Pada masa konflik bergejolak di Aceh, pertarungan itu hampirs elama tiga dekade tidak dilaksanakan. Kini pascadamai, olah raga ketangkasan tersebut dipertandingkan kembali setiap masa habis panen padi di sawah (masa luwah blang).
Sistimnya, para petarung terlebih dahulu diundi untuk memilih lawan tanding. Petarung pertama tampil ke arena untuk menantang dua petarung lainnya. Arena biasanya terbuat dari jerami yang berfungsi sebagai matras.

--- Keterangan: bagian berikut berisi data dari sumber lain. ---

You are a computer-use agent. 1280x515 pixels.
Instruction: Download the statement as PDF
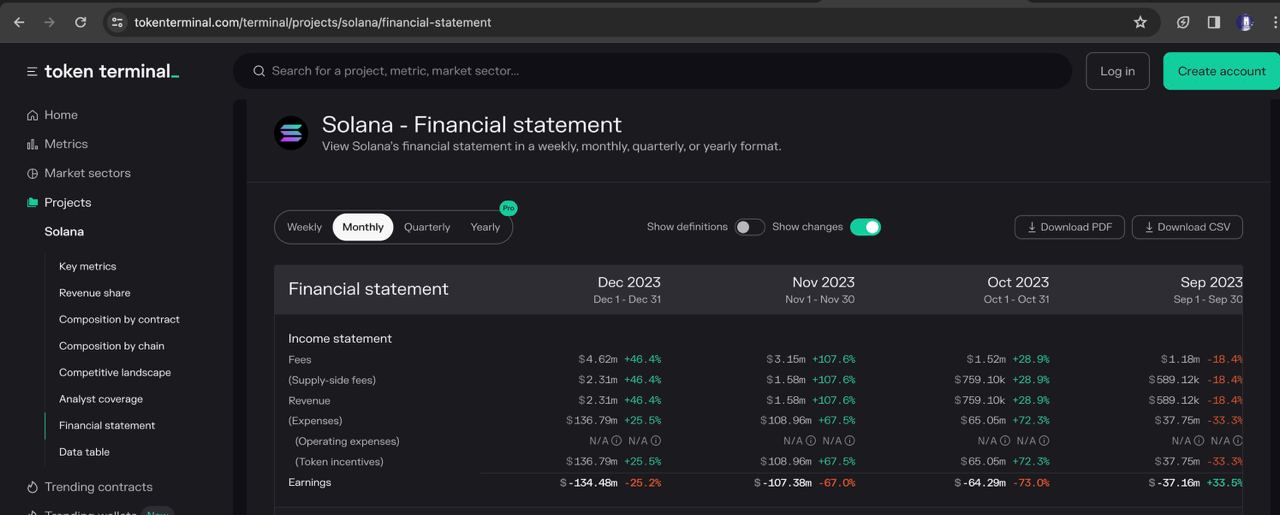point(1069,227)
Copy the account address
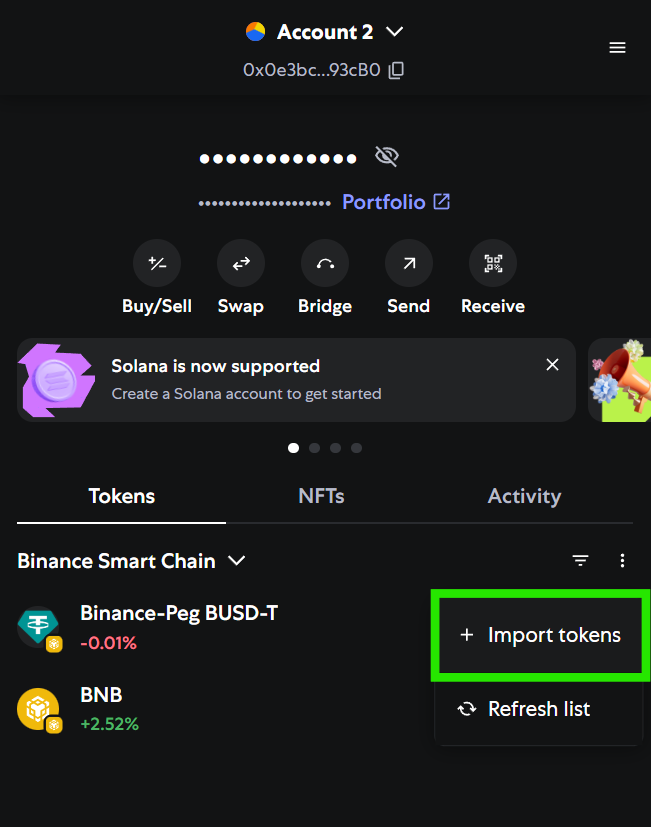651x827 pixels. 397,70
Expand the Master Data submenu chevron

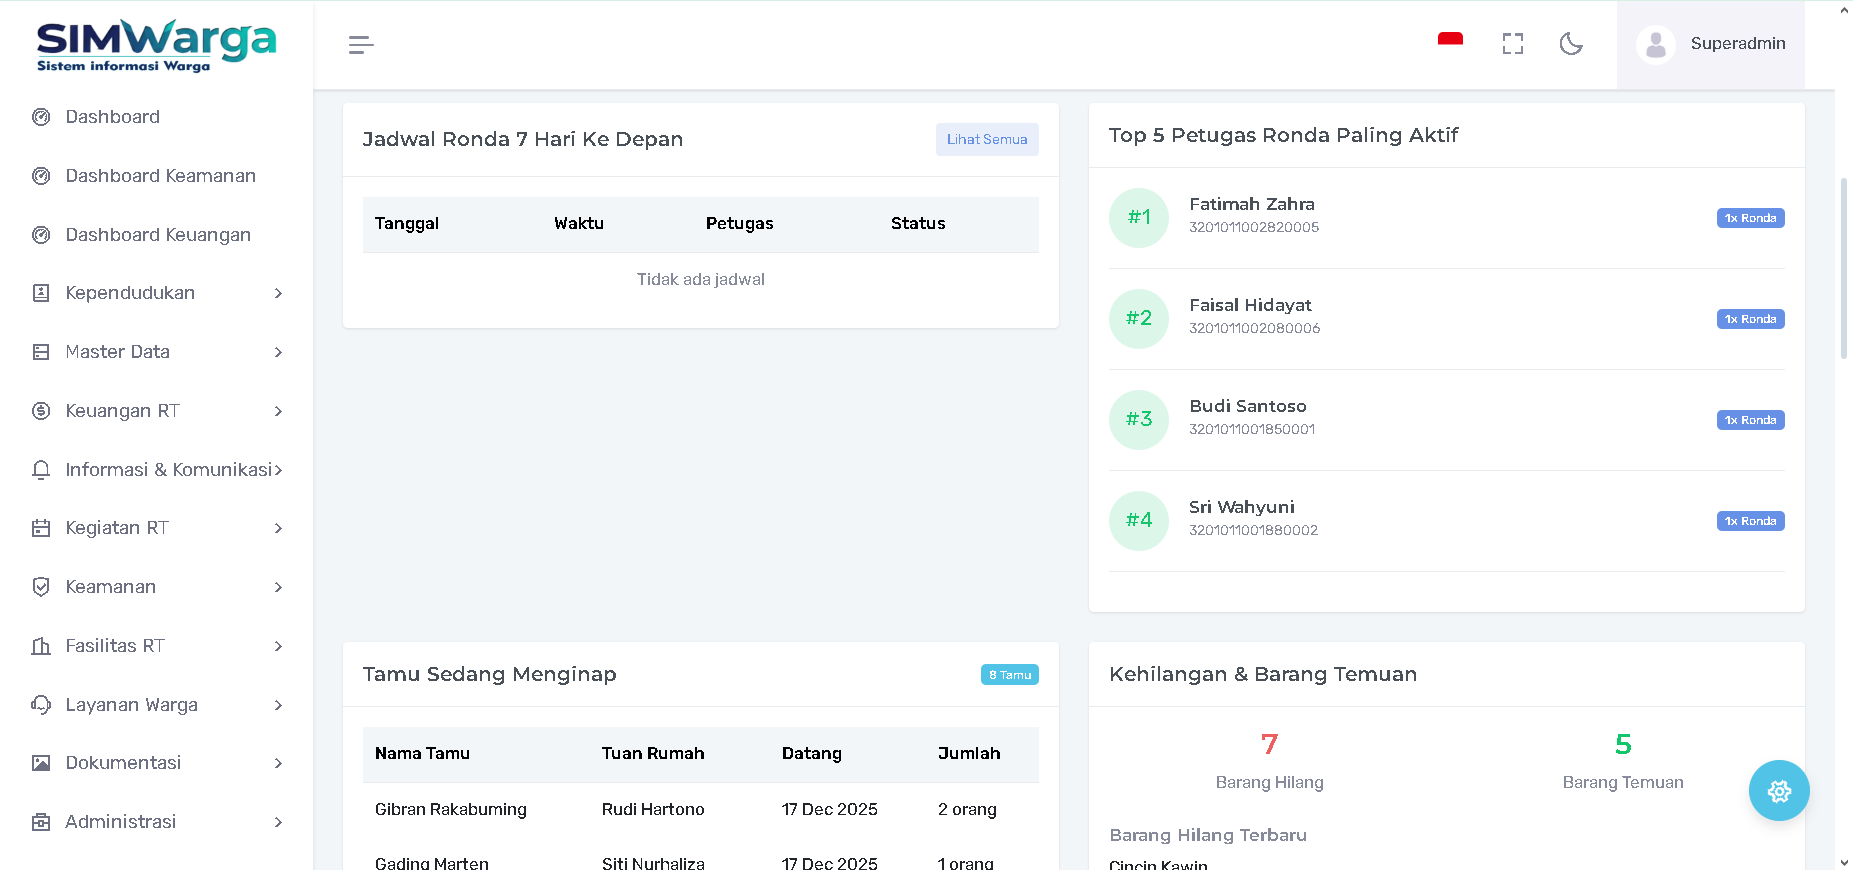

Hal ini untuk mencegah cedera para petarung saat dibanting dan dihempas lawan.
Petarung pertama yang menentang dua lawan disebut ureueng tueng (orang yang menantang-red). Sedangkan petarung yang ditantang yang berjumlah dua orang tadi, disebut sebagai ureueng pok (orang yang menyerang-red). Ketika diserang, petarung pertama akan memukul dan menghempas dua petarung lain yang menyerangnya.
Pada babak ke dua, posisi pemain dibalik. Posisi tueng akan berlaih ke pok, begitu juga sebaliknya. Hal ini terus berlangsung dalam limit waktu tertentu (ronde-red). Sampai salah satu pihak menang.
Lazimnya sebuah pertandingan, geudeu-geudeu juga dipimpin oleh beberapa orang wasit, yang disebut sebagai ureung seumeugla (juri pelerai-red) yang biasanya berjumlah empat atau lima orang. Para juri tersebut juga merupakan orang orang yang tangkas dan kuat, sehingga mampu melerai para petarung.
Biasanya yang menjadi ureung seumegla tersebut merupakan para mantan petarung geudeu-geudeu itu sendiri, yang memiliki pengalaman dan insting soal geudeu-geudeu. Seorang wasit geudeu-geudeu bisa melihat apakah petarung itu memukul dengan sikap profesionalisme atau emosional. Karena antara professional dan emosional petarung itulah wasit berperan menentukan kapan sebuah pertarungan harus dihentikan.
Sebagai sebuah olah raga keras, adalah hal yang lumrah, jika para petarung geudeu-geudeu banyak mengalami luka atau lembam dan memar akibat pukulan dan bantingan lawan. Tak aneh, bila olah raga ini hanya diperuntukkan bagi orang-orang berbadan kekar.
Zaman dahulu, sebelum pejuang Aceh menuju medan perang, mereka memainkan geudeu-geudeu sebagai hiburan sekaligus pemicu semangat juang. Dewasa ini, geudeu-geudeu, nyaris tidak pernah dipertunjukkan lagi, terakhir hanya digelar pada Pekan Kebudayaan Aceh (PKA) bulan Agustus 2004 lalu, di Stadion Lampineung, Banda Aceh, itu pun hanya simulasi untuk menarik pengunjung semata. Padahal geudeu-geudeu merupakan olah raga keras yang telah menjadi tradisi di Aceh.
Dalam hadih maja, orang Aceh mengenal istilah peunajoh timphan, piasan rapai. Bagaimana kerasnya tabuhan rapai, begitulah kerasnya budaya Aceh. Dan geudeu-geudeu salah satunya.